TV advertising is also less important than it used to be as more Americans use social media and websites as their primary source of information about candidates.

Still, for now, it remains the most effective way to communicate with the public, especially the elderly, who tend to be the most reliable voters.

Following the South Carolina primary on February 29, the Democratic nomination race will immediately expand into a national race, with Super Tuesday three days later. Competitions on March 3 include California, Texas, Virginia, and Colorado. The area codes later this month include Florida, Illinois, Ohio, and Georgia.
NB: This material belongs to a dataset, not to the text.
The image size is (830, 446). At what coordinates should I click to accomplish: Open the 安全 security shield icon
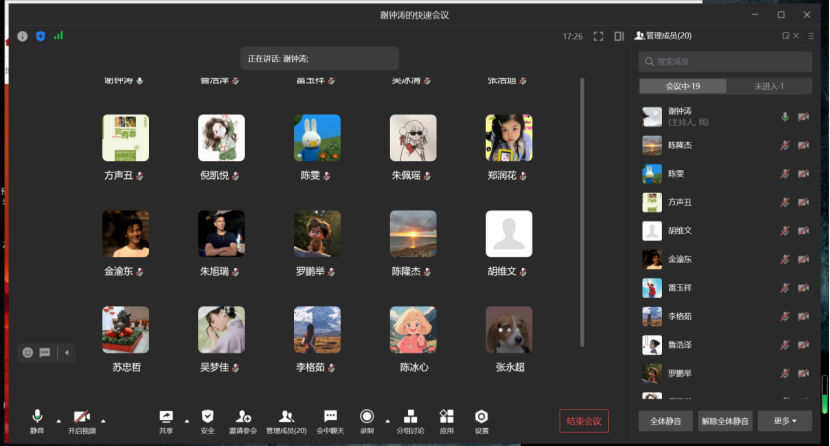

The biggest prize is California; 416 of the 495 delegates will be up for grabs on March 3rd. A party formula will distribute them among candidates who receive at least 15% of the vote nationwide and in each of the state’s 53 congressional districts.

California’s enormous size can make it unaffordable for candidates to advertise in its major media markets. Aside from Bloomberg, Steyer is the only other Democrat to date – albeit on a much smaller scale – in the state who made his fortune with a hedge fund in San Francisco.

San Francisco billionaire Tom Steyer poured tens of millions of dollars into his run for the Democratic presidential nomination, but Michael Bloomberg is spending it.

(Steve Helber / AP)

Nationwide, Bloomberg has already spent more than double that of Steyer, according to Advertising Analytics. Forbes puts Steyer’s net worth at $ 1.6 billion.

Bloomberg’s late start in the presidential race left him no choice but to bypass the states and advertise heavily, assuming the Democrats don’t have a clear favorite by Super Tuesday, said Rob Stutzman, a California Republican adviser.

“The only way for him is to have credibility, and sympathy [name] Identification, ”said Stutzman, who was a top campaign advisor to former Governor Arnold Schwarzenegger and billionaire Meg Whitman, the GOP’s failed candidate for governor in 2010.

Whitman, backed by a former Republican Bloomberg, is part of a large stable of wealthy candidates whose generous personal expenses were insufficient to win national office in California. She spent $ 178.5 million on her campaign, including $ 144 million of her own money, just to end 1.3 million votes behind Jerry Brown.